Distribution: 2.6 base kernel Hardware Environment: Software Environment: Problem Description: BIOS may not expose EST feature by default, even when platform supports it. OS needs to communicate its capability to handle EST, to BIOS, using _PDC method. This has to be done before OS looks at other P-state related methods (like _PSS, _PCT, etc). The attached patches adds this functionality to the ACPI processor driver. Steps to reproduce:
Created attachment 2864 [details] pdc.patch
Created attachment 2865 [details] msr.patch
pdc.patch) Enable setting of _PDC for ACPI P-state driver, with the IO based transitions. msr.patch) Add support for MSR based transitions in ACPI P-state driver and reflect the same in _PDC, so that BIOS can use this information and expose MSR based EST mechanism when possible.
Both patches are _completely_ invalid, the whole bug can be rejected: the speedstep-centrino.c driver already does this, at least if CONFIG_X86_SPEEDSTEP_CENTRINO_ACPI is enabled [still marked experimental, but will be changed to be used as default soon]: 1.) "pdc.patch": set_pdc is part of the ACPI P-States library inside drivers/acpi/processor.c; maybe the original author of that function got a few values wrong which need fixing. However, the _PDC handling can be and is done in the ACPI perflib core; maybe other cpufreq drivers will need _PDC in future as well. 2.) "msr.patch": there's no need to add that capability to acpi.c as it is already present in the speedstep-centrino driver. Having two drivers providing exactly the same is unnecessary, causes maintenance headaches, ...
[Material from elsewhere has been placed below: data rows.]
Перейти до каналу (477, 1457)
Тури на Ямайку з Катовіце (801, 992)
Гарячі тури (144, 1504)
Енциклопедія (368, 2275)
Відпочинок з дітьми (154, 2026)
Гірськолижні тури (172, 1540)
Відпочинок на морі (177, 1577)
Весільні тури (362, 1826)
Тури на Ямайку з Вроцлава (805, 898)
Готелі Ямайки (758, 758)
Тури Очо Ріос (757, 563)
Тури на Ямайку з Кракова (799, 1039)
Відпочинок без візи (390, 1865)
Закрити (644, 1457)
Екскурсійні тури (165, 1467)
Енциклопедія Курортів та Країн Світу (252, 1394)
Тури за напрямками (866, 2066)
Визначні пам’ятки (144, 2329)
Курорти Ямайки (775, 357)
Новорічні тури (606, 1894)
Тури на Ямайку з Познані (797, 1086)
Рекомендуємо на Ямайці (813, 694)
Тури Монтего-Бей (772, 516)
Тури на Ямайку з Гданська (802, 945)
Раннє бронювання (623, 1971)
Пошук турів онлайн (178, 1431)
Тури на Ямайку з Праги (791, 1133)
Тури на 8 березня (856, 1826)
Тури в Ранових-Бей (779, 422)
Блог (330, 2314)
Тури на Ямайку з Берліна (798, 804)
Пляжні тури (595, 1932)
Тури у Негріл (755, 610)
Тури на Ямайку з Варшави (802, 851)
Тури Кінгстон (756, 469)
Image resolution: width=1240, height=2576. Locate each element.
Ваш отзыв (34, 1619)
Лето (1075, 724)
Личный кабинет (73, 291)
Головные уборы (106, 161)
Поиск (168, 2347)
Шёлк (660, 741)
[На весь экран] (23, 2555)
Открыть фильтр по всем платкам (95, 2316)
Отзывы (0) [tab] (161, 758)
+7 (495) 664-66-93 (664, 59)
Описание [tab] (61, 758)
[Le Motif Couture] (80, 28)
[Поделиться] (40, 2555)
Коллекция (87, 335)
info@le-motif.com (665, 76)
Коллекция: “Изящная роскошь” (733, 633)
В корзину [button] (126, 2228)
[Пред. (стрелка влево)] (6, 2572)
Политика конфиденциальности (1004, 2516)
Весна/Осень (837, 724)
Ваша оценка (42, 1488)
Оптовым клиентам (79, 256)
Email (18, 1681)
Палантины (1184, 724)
First patch is nothing specific to MSR. With the first patch, pdc hhandling is still done in perflib. But, the default value there is not good enough for the acpi driver requirements. And I am just initializing a PDC structure that ACPI driver needs. But, still set is done using the infrastructure. Note, we are still using IO ports and speedstep_centrino will not be of much help. Second patch. OK. Agreed that it may be easier to support MSR transitions at one place instead of multiple maintenance headaches. But, long term, it may be better, if that one place is ACPI. Isn't it? Say if the same thing has to be supported in x86-64 tree. As I said, speedstep can do this too. But, it will need more changes, like SMP support (I am not sure at the moment. But, it may also need the _PPC callbacks). If you prefer that, I can rework the second patch to make changes onto speedstep_centrino driver and keep ACPI driver restricted to IO ports. Note: We want to have this on DP (4way with HT) as well. So, speedstep_centrino SMP is needed anyways.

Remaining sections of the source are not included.